Dataset entries
****************
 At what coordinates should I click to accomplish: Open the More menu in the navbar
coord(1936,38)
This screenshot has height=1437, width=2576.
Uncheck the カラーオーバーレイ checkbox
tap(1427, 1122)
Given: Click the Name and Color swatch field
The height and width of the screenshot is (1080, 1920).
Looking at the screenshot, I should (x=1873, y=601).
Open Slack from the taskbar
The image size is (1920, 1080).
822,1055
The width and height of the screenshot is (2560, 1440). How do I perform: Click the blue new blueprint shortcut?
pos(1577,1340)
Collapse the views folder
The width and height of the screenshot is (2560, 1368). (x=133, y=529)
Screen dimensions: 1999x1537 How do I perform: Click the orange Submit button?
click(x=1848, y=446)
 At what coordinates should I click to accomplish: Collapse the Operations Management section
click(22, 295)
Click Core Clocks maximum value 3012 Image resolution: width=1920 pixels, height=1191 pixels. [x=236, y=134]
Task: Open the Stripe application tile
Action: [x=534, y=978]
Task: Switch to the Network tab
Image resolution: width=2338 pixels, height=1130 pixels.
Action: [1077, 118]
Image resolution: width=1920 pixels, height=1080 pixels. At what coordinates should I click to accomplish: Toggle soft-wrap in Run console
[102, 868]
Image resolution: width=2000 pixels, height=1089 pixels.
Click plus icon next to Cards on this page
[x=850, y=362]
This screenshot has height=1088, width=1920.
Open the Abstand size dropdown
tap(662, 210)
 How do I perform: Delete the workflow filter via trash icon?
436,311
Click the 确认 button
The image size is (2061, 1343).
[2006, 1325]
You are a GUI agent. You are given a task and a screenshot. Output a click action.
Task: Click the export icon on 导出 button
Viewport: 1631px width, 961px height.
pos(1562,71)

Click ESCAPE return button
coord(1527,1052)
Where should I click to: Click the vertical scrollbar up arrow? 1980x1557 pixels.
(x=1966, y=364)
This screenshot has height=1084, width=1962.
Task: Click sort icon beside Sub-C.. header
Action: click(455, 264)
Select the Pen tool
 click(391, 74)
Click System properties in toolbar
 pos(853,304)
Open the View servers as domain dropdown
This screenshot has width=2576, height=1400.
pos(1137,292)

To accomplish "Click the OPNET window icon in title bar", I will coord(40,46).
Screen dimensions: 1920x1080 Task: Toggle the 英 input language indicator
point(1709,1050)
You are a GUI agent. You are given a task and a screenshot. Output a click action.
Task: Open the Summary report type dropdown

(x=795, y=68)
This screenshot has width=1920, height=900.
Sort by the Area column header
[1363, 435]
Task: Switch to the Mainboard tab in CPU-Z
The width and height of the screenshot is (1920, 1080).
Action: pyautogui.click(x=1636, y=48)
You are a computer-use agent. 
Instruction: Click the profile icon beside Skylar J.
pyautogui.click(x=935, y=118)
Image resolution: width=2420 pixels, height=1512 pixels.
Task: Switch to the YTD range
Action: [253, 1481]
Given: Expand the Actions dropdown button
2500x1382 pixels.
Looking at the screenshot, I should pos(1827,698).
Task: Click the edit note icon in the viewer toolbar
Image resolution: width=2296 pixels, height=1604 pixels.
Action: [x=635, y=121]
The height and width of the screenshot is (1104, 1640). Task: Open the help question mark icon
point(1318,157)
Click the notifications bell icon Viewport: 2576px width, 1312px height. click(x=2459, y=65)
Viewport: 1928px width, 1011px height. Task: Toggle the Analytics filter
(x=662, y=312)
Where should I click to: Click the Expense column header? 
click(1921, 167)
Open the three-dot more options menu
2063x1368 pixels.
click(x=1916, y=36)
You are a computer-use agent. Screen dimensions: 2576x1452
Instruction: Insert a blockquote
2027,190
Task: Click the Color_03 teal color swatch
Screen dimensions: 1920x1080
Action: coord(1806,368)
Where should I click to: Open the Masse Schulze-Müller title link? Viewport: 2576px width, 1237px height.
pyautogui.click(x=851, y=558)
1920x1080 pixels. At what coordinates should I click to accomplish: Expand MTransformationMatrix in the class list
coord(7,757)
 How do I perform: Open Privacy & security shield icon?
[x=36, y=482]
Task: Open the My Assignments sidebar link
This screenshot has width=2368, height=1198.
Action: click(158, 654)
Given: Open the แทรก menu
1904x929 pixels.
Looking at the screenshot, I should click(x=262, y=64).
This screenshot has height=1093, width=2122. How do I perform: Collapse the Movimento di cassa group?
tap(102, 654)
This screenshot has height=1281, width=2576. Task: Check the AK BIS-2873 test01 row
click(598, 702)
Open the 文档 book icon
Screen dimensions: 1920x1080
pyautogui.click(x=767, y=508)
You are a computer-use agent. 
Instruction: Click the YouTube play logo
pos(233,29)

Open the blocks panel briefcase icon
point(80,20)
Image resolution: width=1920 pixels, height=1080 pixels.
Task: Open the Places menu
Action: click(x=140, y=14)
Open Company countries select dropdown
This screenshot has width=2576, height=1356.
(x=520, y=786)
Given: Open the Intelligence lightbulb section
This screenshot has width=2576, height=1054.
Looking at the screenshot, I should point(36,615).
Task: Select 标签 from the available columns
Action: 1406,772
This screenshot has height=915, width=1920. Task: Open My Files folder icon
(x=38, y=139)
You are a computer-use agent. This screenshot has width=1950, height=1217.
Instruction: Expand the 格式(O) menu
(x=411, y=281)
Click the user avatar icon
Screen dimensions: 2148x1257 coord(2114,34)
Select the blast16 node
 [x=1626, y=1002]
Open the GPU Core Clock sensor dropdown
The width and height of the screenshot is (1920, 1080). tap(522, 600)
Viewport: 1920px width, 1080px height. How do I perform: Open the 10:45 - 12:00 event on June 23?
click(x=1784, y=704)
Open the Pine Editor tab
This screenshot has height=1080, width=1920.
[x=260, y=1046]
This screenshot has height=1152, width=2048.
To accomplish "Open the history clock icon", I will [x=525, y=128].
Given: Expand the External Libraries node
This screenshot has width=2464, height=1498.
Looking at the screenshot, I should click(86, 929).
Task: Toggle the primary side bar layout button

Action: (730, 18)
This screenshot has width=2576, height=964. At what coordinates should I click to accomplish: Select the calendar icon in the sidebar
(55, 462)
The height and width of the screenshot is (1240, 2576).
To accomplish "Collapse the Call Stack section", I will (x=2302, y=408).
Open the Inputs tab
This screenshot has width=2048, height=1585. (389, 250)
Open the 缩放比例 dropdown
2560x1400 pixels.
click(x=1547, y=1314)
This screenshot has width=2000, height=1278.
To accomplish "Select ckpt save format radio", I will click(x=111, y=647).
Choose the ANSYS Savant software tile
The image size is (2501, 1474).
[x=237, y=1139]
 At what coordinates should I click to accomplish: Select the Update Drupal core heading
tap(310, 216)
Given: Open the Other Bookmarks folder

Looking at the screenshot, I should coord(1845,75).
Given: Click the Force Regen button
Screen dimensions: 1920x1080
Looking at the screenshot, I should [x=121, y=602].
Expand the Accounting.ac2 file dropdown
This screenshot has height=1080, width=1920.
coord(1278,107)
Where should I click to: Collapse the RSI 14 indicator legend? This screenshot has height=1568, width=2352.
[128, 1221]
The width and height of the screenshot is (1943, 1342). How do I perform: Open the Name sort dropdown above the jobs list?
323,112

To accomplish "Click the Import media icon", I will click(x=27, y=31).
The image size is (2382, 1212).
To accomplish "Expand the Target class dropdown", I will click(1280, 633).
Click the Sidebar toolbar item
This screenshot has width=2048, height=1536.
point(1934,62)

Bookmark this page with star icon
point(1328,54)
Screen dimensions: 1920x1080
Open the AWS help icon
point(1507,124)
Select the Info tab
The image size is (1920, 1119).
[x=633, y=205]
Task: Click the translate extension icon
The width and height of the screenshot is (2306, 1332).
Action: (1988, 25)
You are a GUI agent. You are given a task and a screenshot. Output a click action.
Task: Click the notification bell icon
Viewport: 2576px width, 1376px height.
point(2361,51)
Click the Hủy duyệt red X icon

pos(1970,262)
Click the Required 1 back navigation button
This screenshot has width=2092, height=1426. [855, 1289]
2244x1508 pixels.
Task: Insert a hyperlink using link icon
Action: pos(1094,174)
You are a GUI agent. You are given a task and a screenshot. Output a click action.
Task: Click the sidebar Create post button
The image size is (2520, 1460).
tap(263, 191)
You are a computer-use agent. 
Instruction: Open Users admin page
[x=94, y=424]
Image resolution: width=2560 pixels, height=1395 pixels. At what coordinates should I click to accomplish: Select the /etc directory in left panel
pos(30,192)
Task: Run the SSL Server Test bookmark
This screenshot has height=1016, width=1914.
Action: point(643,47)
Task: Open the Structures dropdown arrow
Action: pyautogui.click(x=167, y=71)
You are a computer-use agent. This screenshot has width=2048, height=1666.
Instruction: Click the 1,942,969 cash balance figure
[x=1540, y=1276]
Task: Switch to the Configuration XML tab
****************
- EXERCISE OBJECTIVE
Retype only the stretch of lines above starting at the one with "Where should I click to: Open" and stopping at the one with "Task: Open the My Assignments sidebar link", exactly as written, with both kept.

- OUTPUT FOR THIS TASK
Where should I click to: Open the Masse Schulze-Müller title link? Viewport: 2576px width, 1237px height.
pyautogui.click(x=851, y=558)
1920x1080 pixels. At what coordinates should I click to accomplish: Expand MTransformationMatrix in the class list
coord(7,757)
 How do I perform: Open Privacy & security shield icon?
[x=36, y=482]
Task: Open the My Assignments sidebar link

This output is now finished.